Landscape Server sends a message to Landscape Client in the following form:

{
  "type": "execute-script",
  "interpreter": "INTERPRETER",
  "code": "SCRIPT_CODE",
  "username": "USER",
  "time-limit": "TIME_LIMIT",
  "operation-id": "ACTIVITY_ID",
  "attachments": ["ATTACHMENT_IDS"],
  "env": {
    "LANDSCAPE_ACCOUNT": "ACCOUNT_NAME",
    "LANDSCAPE_COMPUTER_ID": "COMPUTER_ID",
    "LANDSCAPE_COMPUTER_TAGS": ["COMPUTER_TAGS"],
    "LANDSCAPE_URL": "LANDSCAPE_URL",
    "LANDSCAPE_ACTIVITY_ID": "ACTIVITY_ID",
    "LANDSCAPE_ACTIVITY_CREATOR_ID": "CREATOR_ID",
    "LANDSCAPE_ACTIVITY_CREATION_TIME": "CREATION_TIME"
  }
}

Field descriptions:

• interpreter: The interpreter to run the script. This is parsed from the script code.

• code: The script body, excluding the interpreter line.

• username: The user under which the script will run. If you’re using the Landscape Client snap, this is always root.

• time_limit: Maximum execution time before the process is forcibly terminated.

• activity_id: Unique identifier of the activity.

• attachments: List of attachment IDs stored on Landscape Server.

• env: Environment variables provided by Landscape Server, including account name, computer metadata, and activity metadata.

If an attachment is included in a script, the attachment is stored on Landscape Server. Clients can fetch attachments before executing the script.

Execution flow on Landscape Client

Once Landscape Client receives the execute-script message, it executes the following steps:

1. Save the message to the message store.

2. Passes the message to the script execution manager plugin.

3. Create a temporary file via tempfile.mkstemp. The directory location is defined by the script_tempdir configuration option or defaults to /tmp/.

   1. File permissions are set to 700.

   2. In the snap version, the specified user is given ownership.

4. Set up environment variables:

   1. PATH -> /usr/local/sbin:/usr/local/bin:/usr/sbin:/usr/bin:/sbin:/bin:/snap/bin

   2. USER and HOME -> set according to the requested user.

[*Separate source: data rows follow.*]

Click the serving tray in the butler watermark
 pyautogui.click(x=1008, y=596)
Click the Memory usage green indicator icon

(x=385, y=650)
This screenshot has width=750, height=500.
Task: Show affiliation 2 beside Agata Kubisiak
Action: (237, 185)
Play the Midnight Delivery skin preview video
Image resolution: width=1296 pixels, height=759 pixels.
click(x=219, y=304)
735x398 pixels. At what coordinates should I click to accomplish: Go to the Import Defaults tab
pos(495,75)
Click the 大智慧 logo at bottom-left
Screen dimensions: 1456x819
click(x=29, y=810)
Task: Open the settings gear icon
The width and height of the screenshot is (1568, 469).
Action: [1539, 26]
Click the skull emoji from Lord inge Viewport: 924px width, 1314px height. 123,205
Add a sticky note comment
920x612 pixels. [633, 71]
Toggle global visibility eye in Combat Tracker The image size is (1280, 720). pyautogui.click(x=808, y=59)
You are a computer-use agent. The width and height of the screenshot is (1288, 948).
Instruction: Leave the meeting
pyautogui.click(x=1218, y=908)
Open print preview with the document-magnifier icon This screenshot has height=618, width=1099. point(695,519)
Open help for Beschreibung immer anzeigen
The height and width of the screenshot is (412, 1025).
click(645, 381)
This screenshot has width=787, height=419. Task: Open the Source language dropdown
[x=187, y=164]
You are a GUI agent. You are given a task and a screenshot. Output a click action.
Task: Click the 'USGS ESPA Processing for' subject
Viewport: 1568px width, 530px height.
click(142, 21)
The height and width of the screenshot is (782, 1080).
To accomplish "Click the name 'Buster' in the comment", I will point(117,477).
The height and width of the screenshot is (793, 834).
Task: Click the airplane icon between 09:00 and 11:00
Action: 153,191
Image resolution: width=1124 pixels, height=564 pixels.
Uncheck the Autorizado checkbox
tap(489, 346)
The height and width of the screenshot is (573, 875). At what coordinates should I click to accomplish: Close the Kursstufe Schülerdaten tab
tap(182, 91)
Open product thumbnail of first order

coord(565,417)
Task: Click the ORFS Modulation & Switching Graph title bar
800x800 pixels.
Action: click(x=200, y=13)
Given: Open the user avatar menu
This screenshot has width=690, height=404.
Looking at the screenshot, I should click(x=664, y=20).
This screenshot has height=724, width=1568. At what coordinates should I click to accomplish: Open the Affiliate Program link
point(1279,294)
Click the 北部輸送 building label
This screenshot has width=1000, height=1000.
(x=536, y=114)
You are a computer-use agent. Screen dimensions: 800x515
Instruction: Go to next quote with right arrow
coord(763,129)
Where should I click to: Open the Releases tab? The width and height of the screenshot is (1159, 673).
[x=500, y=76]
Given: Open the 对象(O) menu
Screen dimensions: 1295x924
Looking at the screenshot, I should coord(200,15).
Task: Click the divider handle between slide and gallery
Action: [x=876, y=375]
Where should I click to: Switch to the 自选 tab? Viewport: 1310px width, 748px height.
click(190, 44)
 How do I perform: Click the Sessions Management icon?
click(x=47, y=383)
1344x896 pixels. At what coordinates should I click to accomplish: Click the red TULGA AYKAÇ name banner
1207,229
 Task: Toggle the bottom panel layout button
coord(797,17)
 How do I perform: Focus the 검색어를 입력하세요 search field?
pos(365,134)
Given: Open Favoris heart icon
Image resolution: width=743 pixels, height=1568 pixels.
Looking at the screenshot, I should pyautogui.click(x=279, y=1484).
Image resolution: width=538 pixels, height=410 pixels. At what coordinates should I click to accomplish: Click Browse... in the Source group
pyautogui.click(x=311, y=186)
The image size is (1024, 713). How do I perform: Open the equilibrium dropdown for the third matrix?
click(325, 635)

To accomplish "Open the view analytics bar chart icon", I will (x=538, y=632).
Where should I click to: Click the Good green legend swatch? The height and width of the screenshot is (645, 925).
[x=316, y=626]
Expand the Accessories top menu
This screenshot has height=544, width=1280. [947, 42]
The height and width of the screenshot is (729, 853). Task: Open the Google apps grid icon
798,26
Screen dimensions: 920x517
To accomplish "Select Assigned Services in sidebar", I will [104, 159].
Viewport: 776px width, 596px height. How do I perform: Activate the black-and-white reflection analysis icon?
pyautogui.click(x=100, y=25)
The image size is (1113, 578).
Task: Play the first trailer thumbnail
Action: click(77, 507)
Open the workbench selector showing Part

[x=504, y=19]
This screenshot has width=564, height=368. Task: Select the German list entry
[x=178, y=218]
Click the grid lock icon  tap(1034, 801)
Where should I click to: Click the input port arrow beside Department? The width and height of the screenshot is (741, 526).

   3. LANG, LC_ALL, LC_CTYPE, LD_LIBRARY_PATH, PYTHONPATH -> copied from root.

   4. All variables from the message’s env block are set.

5. If attachments are included:

   1. Create a new temporary directory via tempfile.mkdtemp. The directory location is defined by the script_tempdir configuration or defaults to /tmp/. Give the directory 700 permissions. Give ownership to the specified user if on the snap.

   2. Download attachments from Landscape Server using their IDs.

   3. Save each attachment with 600 permissions to this temporary directory. Grant ownership if on the snap.

   4. Set the LANDSCAPE_ATTACHMENTS environment variable to the attachments directory path.

6. Execute the script with the configured environment.

   1. The output is limited by the script_output_limit configuration.

   2. Execution continues until the script exits or the time_limit is reached.

7. If attachments were used, remove the attachments directory after execution.

8. Send the results back to Landscape Server in an operation-result message, including script output and whether the script was terminated early due to timeout.